The Information: OpenAI shows ‘Strawberry’ to feds, races to launch it

Two new The Information articles with insider information on OpenAI’s next models and moves.

They are paywalled, but here are the new bits of information:

  • Strawberry is more expensive and slow at inference time, but can solve complex problems on the first try without hallucinations. It seems to be an application or extension of process supervision

  • Its main purpose is to produce synthetic data for Orion, their next big LLM

  • But now they are also pushing to get a distillation of Strawberry into ChatGPT as soon as this fall

  • They showed it to feds

Some excerpts about these:

Plus this summer, his team demonstrated the technology [Strawberry] to American national security officials, said a person with direct knowledge of those meetings, which haven’t previously been reported.

One of the most important applications of Strawberry is to generate high-quality training data for Orion, OpenAI’s next flagship large language model that’s in development. The codename hasn’t previously been reported.

Using Strawberry could help Orion reduce the number of hallucinations, or errors, it produces, researchers tell me. That’s because AI models learn from their training data, so the more correct examples of complex reasoning they see, the better. But there’s also a push within OpenAI to simplify and shrink Strawberry through a process called distillation, so it can be used in a chat-based product before Orion is released. This shouldn’t come as a surprise, given the intensifying competition among the top AI developers. We’re not sure what a Strawberry-based product might look like, but we can make an educated guess.

One obvious idea would be incorporating Strawberry’s improved reasoning capabilities into ChatGPT. However, though these answers would likely be more accurate, they also might be slower.

Researchers have aimed to launch the new AI, code-named Strawberry (previously called Q*, pronounced Q Star), as part of a chatbot—possibly within ChatGPT—as soon as this fall, said two people who have been involved in the effort. Strawberry can solve math problems it hasn’t seen before—something today’s chatbots cannot reliably do—and also has been trained to solve problems involving programming. But it’s not limited to answering technical questions.

When given additional time to “think,” the Strawberry model can also answer customers’ questions about more subjective topics, such as product marketing strategies. To demonstrate Strawberry’s prowess with language-related tasks, OpenAI employees have shown their co-workers how Strawberry can, for example, solve New York Times Connections, a complex word puzzle.

But OpenAI’s prospects rest in part on the eventual launch of a new flagship LLM it is currently developing, code-named Orion.

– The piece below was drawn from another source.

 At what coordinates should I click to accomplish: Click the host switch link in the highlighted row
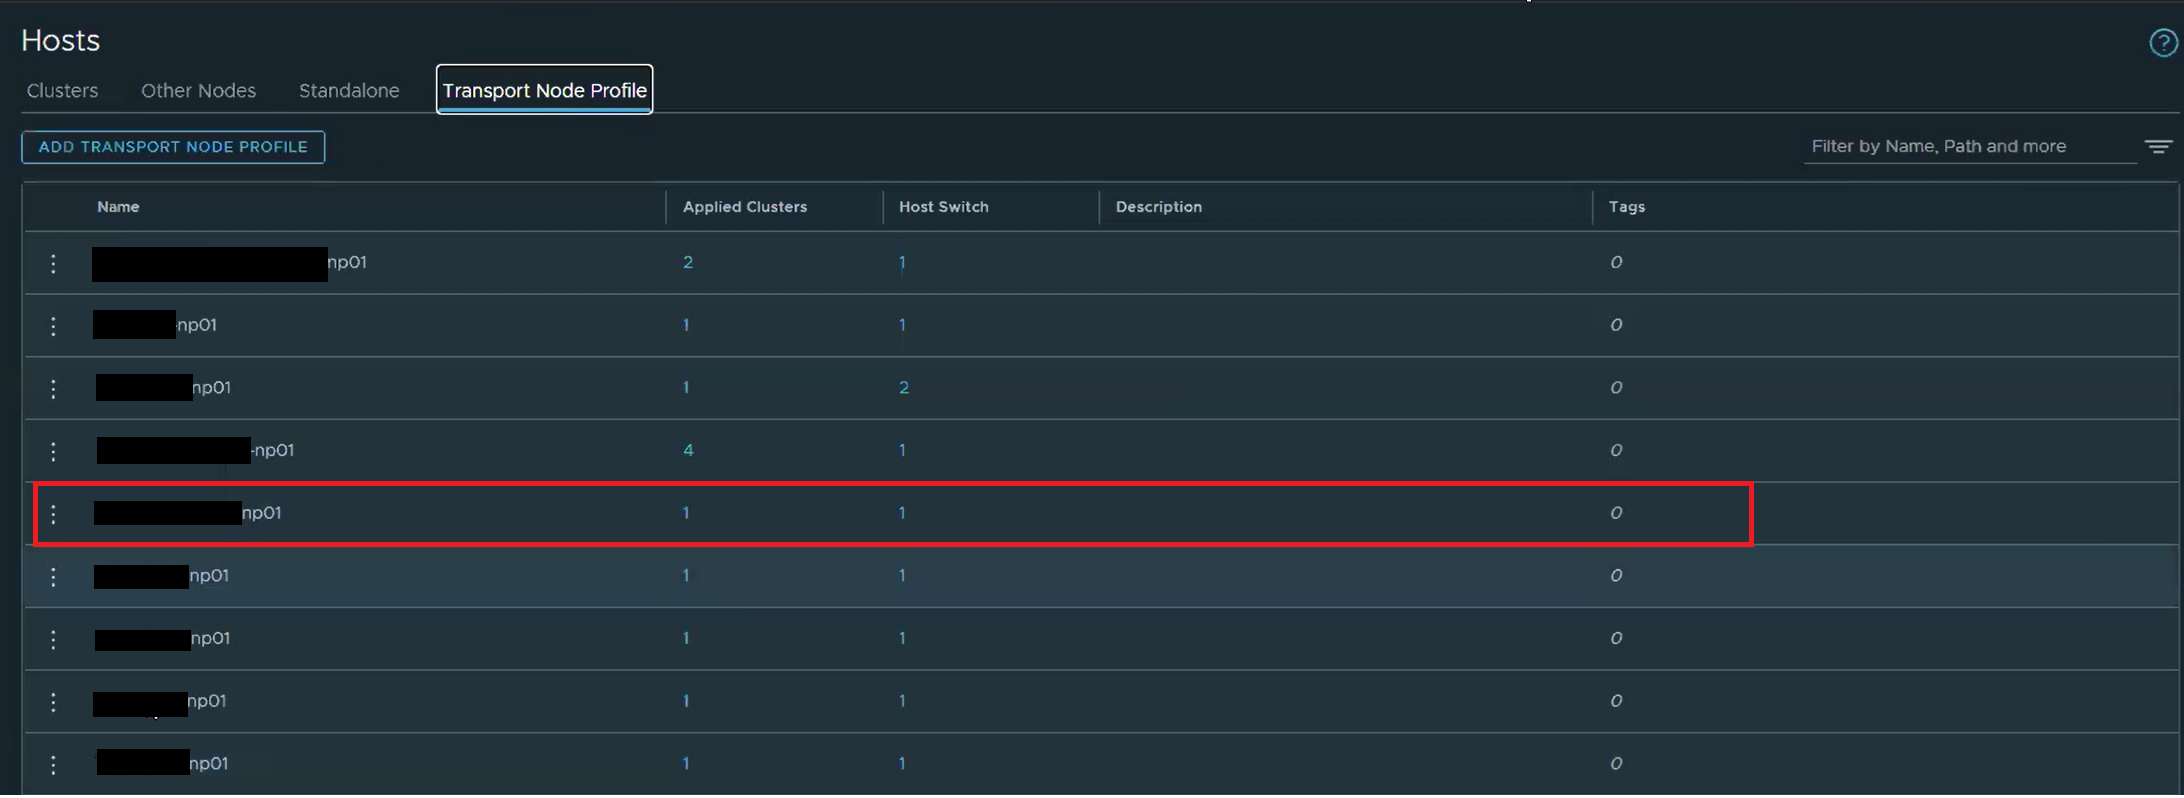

It isn’t clear whether a chatbot version of Strawberry that can boost the performance of GPT-4 and ChatGPT will be good enough to launch this year. The chatbot version is a smaller, simplified version of the original Strawberry model, known as a distillation.

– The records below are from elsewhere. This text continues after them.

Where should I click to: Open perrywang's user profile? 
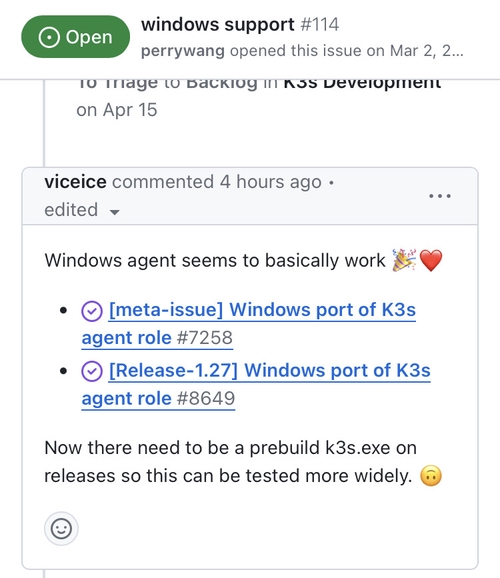coord(183,51)
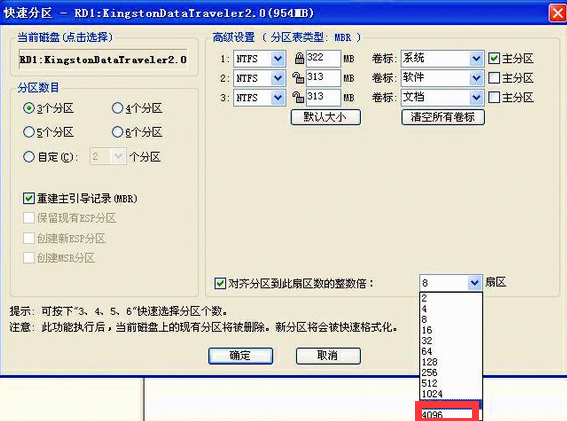Click the partition 3 size field
Screen dimensions: 567x421
click(323, 97)
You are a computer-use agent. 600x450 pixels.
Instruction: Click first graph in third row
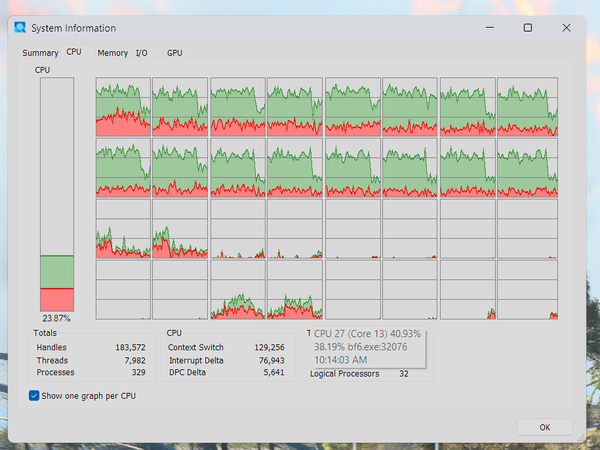[x=123, y=228]
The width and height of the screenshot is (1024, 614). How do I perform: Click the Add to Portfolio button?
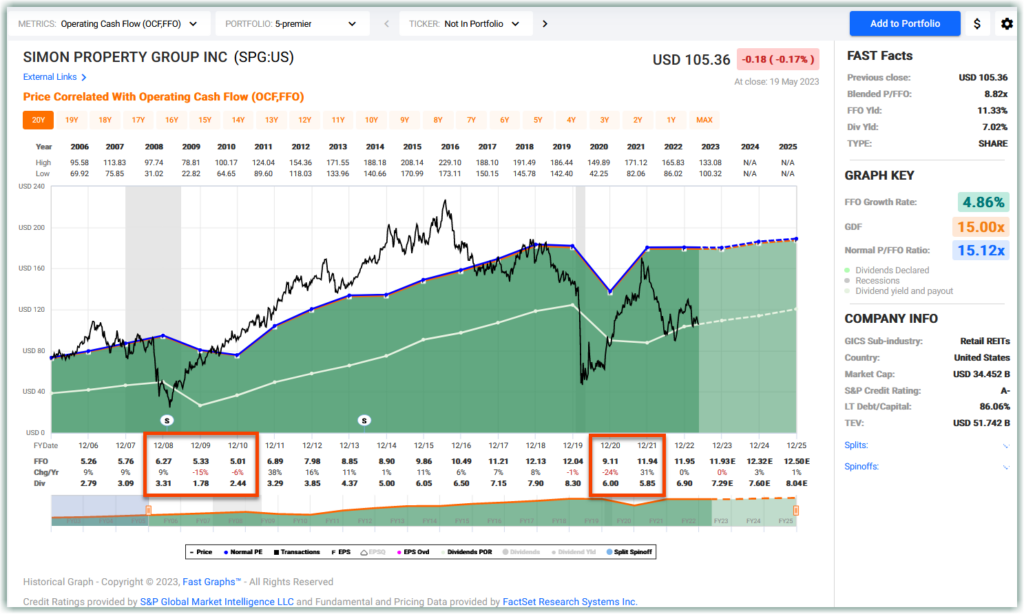point(904,23)
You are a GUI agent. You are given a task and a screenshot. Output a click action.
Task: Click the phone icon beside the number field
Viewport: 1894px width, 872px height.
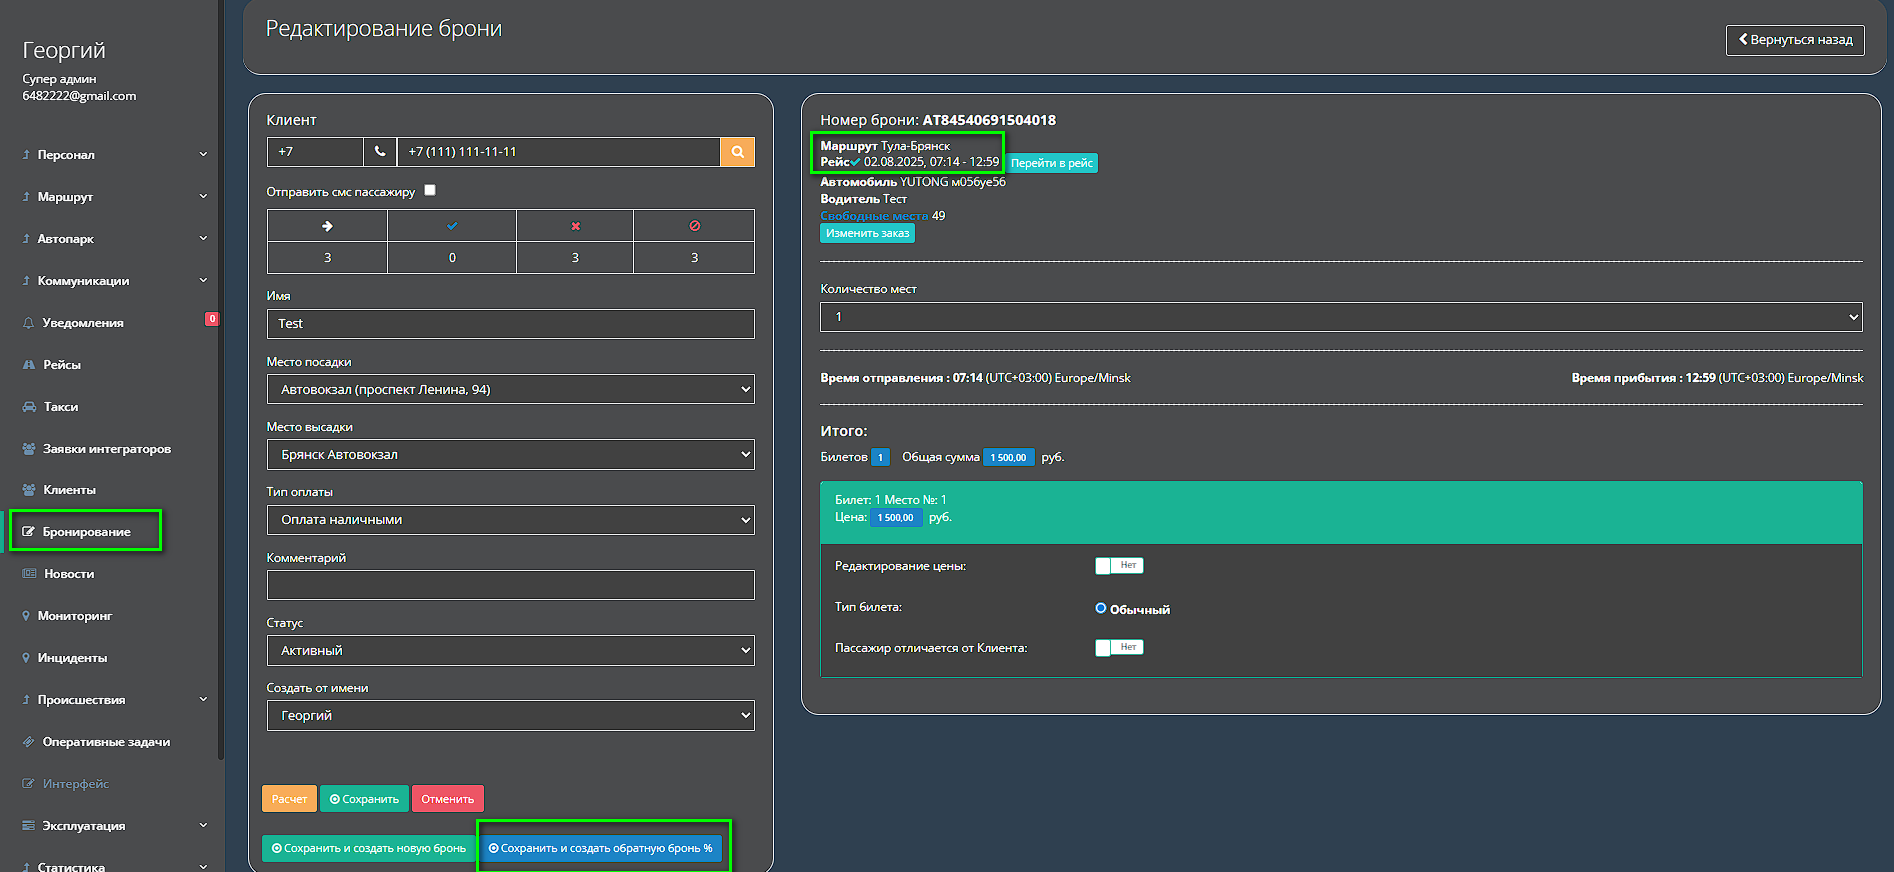pos(380,152)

However, OpenAI is also using the bigger version of Strawberry to generate data for training Orion, said a person with knowledge of the situation. That kind of AI-generated data is known as “synthetic.” It means that Strawberry could help OpenAI overcome limitations on obtaining enough high-quality data to train new models from real-world data such as text or images pulled from the internet.

In addition, Strawberry could aid upcoming OpenAI agents, this person said.

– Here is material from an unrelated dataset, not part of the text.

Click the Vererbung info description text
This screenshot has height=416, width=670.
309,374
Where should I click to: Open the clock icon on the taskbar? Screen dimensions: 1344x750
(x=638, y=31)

Using Strawberry to generate higher-quality training data could help OpenAI reduce the number of errors its models generate, otherwise known as hallucinations, said Alex Graveley, CEO of agent startup Minion AI and former chief architect of GitHub Copilot.

Imagine “a model without hallucinations, a model where you ask it a logic puzzle and it’s right on the first try,” Graveley said. The reason why the model is able to do that is because “there is less ambiguity in the training data, so it’s guessing less.”

“We feel like we have enough [data] for this next model,” Altman said at an event in May, likely referring to Orion. “We have done all sorts of experiments including generating synthetic data.”

Strawberry has its roots in research. It was started years ago by Ilya Sutskever, then OpenAI’s chief scientist. He recently left to start a competing AI lab. Before he left, OpenAI researchers Jakub Pachocki and Szymon Sidor built on Sutskever’s work by developing a new math-solving model, Q*, alarming some researchers focused on AI safety.

The breakthrough and safety conflicts at OpenAI came just before OpenAI board directors—led by Sutskever—fired Altman before quickly rehiring him.

Last year, in the leadup to Q*, OpenAI researchers developed a variation of a concept known as test-time computation, meant to boost LLMs’ problem-solving abilities. The method gives them the opportunity to spend more time considering all parts of a command or question someone has asked the model to execute. At the time, Sutskever published a blog post related to this work.